Eu quero ver a ciência explicar o amor!


"A melhor parte da vida de um homem bom: seus pequenos atos, anônimos e esquecidos, de bondade e amor".
(William WordsWorth)

Escrevo esse pequeno texto boquiaberto com a tolice do homem contemporâneo.


Ah! ciência! Essa filha ingrata da Filosofia que roga para si ser a única capaz de produzir uma verdade concreta, maldição dos pragmatistas, vício dos empiristas, quem disse à ciência que ela tudo pode, qual tolo foi o responsável por tal aberração? Se Kant questionou a filosofia por esta se julgar  mãe de todas as ciências, questiono eu a ciência,  essa filha ingrata que recorre tanto à experiência, porém com ela não aprendeu nada.

Eu sempre olhei de canto os filósofos que tentaram definir o que é o amor, enquanto essência de algo, faltou à linguagem dos filósofos aquilo que somente e experiência podia explicar, talvez como diziam os pragmatistas, não há uma essência, há relações e as relações mudam, são transitórias, então por que me nego a acreditar que o amor seja transitório? Quem já amou sem depender da experiência sensível? Alguns me diriam: - Eu amo a Deus e nunca o vi. Realmente pode nunca tê-lo visto, mas suspeito muito da existência de alguém que nasceu sabendo de Deus.

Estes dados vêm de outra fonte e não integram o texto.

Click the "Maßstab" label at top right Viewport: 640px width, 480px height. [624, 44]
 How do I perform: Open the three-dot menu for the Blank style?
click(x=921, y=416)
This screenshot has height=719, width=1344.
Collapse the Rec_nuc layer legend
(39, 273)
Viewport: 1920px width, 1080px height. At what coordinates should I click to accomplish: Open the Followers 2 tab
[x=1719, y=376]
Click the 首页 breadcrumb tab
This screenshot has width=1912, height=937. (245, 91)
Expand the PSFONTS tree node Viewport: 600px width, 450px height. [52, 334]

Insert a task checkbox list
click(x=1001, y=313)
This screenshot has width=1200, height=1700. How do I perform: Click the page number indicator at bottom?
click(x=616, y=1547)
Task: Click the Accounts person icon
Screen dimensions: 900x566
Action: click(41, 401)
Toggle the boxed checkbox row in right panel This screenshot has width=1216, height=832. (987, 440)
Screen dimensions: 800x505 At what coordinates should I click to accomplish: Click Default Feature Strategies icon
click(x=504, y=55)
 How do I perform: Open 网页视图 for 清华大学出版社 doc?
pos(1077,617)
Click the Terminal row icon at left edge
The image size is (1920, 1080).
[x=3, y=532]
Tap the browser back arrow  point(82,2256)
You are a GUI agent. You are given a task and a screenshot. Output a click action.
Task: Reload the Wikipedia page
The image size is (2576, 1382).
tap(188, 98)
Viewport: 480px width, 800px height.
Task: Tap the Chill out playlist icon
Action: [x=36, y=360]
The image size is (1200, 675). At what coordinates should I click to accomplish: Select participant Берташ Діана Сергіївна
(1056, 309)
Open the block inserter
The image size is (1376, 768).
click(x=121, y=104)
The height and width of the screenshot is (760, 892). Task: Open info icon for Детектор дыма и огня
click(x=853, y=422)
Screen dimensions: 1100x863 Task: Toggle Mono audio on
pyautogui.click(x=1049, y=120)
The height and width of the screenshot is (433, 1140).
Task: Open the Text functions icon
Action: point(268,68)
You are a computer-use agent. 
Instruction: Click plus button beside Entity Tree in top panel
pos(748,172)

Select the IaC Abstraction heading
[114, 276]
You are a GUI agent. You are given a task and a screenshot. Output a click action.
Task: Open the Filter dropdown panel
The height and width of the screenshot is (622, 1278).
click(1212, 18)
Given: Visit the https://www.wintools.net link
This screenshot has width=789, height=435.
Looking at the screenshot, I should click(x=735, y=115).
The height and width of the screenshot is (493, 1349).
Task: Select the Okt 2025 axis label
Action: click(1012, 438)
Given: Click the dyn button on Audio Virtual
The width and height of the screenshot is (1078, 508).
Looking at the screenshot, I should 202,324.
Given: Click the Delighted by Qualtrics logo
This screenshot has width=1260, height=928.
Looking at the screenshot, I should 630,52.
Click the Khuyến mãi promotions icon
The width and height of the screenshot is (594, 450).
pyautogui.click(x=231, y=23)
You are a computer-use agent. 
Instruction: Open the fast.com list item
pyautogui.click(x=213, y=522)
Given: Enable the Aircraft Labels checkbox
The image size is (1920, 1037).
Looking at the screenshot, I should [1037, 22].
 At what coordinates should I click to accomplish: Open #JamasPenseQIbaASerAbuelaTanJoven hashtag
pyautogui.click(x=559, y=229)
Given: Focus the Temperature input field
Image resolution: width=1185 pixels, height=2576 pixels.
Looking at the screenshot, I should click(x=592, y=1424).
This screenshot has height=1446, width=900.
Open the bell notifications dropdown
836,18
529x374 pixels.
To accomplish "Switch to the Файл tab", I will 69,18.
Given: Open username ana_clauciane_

"Não há ninguém, mesmo sem cultura, que não se torne poeta quando o Amor toma conta dele".

 (Platão)


Para amar é preciso existir, saber da própria existência, se o que amamos são apenas as idéias ou somente as formas não importa, que importa é que amamos, isso ninguém pode duvidar, podem dar outros nomes ao amor, dividi-lo em categorias, até questionar sua existência, dizer que é outra coisa, mas na medida em que ele nos põe em contradição, estamos legitimando sua existência.

A filosofia passou alguns milênios às voltas com o amor, respondeu menos e questionou mais, filósofos amaram, enlouqueceram pelo amor, entregaram-se a poesia, renderam-se nesta luta incessante pela essência das coisas. Então eis que surge a ciência e o progresso tecnológico com a ambição de tomar para sim uma luta que não lhe pertence e nem possuí arma para vencê-la. Há alguma ciência que pode explicar ela mesma? Há alguma ciência que quando necessita lidar com as relações complexas da humanidade não recorra à Filosofia? À Ética, por exemplo?

A ciência é limitada, nem mesmo é um fim para o homem, é um meio de alcançar algo, no entanto, não vejo nenhum meio de se amar somente pela ciência, mais longe ainda vejo como está pode explicar o que é o amor.


"É fácil ganhar dinheiro, se é dinheiro que você deseja. No entanto, com poucas exceções, o que as pessoas querem não é o dinheiro. Querem o fausto, querem amor e admiração". 
(John Steinbeck)


Deixe o amor a serviço daqueles que amam.

"Imagino que para lidar com as diferenças entre nós e as outras pessoas, temos que aprender compaixão, autocontrole, piedade, perdão, simpatia e amor - virtudes sem as quais nem nós, nem o mundo, podemos sobreviver".
(Wendell Berry)

 O mundo sobrevive sem a ciência, mas pode o homem sobreviver sem amor?


Livros de filosofia:


2 comentários:

Gabys disse...

Q texto maravilhoso! Aliás, estou maravilhada c seu site! Hoje em dia são cada vez mais raros blogs com tamanho conteúdo. Já sou sua seguidora!

Falando de amor, prefiro não comentar... eu q sou totalmente passional, sempre troco os pés pelas mãos, o amor é sempre meu céu e meu inferno!rs

Sucesso com o site! Uma ótima semana!

Célio Roberto Pereira disse...

Obrigado Gabys e que bom que gostou do blog, volte sempre. Ah! Sobre o amor, quem sabe trocar os pés pelas mão não faça parte da "essência" desse sentimento.